CONCLUSIONS: Active inflammation in the rectal stump after subtotal colectomy occurs in 80% of UC patients and is a predictor for the development of pouchitis and therapy-refractory pouchitis.

1. Introduction

Despite improvements in medical treatment strategies, a colectomy is still required in up to 20% of ulcerative colitis [UC] patients.[1,2] For these patients, subtotal colectomy with ileostomy, followed by completion proctectomy and reconstruction with ileal pouch-anal anastomosis [IPAA], is the treatment of choice.[3] In the era of extensive treatment with biologics, it is preferred to perform the IPAA some months after the subtotal colectomy [modified two- and three-stage IPAA] to enable patients to recover and wean off drugs.[4,5] Proctitis in the rectal stump after subtotal colectomy is common. It is unclear how often proctitis occurs, what the origin of the proctitis is, and what the consequences are for early- and long-term results after pouch surgery. It is suggested that patients with active inflammation in the rectal stump are at increased risk for anastomotic leakage during IPAA surgery.[6] In addition, it has been speculated that patients with persistent active inflammation in the rectal stump, despite subtotal colectomy, have a different prognostic phenotype of UC and are at higher risk of pouchitis when compared with patients with no [diversion] proctitis[7,8]—specially since pouchitis is hardly ever seen in patients undergoing pouch procedure for familial adenomatous polyposis coli [FAP].[9]

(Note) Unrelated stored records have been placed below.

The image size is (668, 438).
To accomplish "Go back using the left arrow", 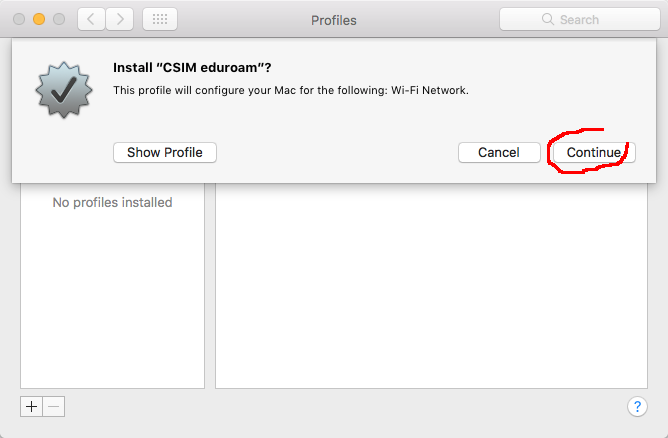I will [x=91, y=19].
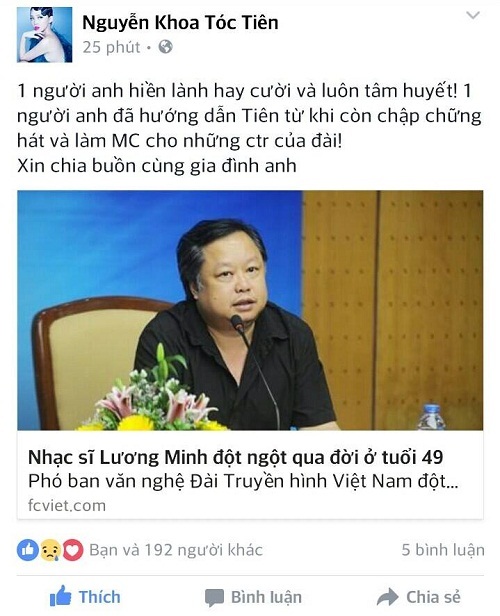
Task: Tap the Bình luận button
Action: pos(254,597)
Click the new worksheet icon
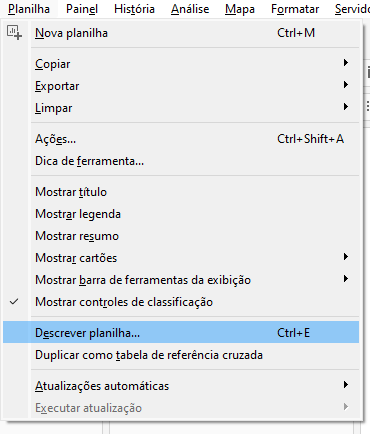 click(x=14, y=33)
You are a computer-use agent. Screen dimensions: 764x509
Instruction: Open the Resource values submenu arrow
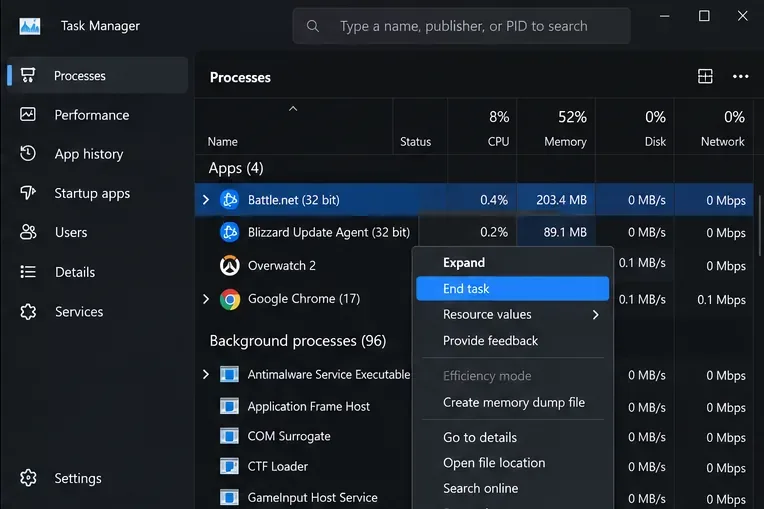595,315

The aim of this study was to determine the incidence of active inflammation and diversion proctitis in the rectal stump after a subtotal colectomy in UC patients, and to correlate these pathological findings to short- and long-term outcomes.

2. Materials and Methods

2.1. Patients

All consecutive UC patients who underwent a subtotal colectomy with end ileostomy, followed by a completion proctectomy with pouch procedure with or without a defunctioning ileostomy [modified stage two- or three-stage procedure], between January 1999 and October 2017 at the Amsterdam UMC, Amsterdam, the Netherlands, were included from a prospectively maintained database. Patients: with Crohn’s disease, colorectal dysplasia, or carcinoma requiring total mesenteric excision; younger than 18 years; or who underwent a proctocolectomy and pouch procedure in one stage, and of whom the pathological resection specimen was not available or of too low quality to reassess microscopic examination; were excluded.[10] This study was granted a waiver from the medical ethics committee. Reporting of the data adheres to the STROBE Statement.[11]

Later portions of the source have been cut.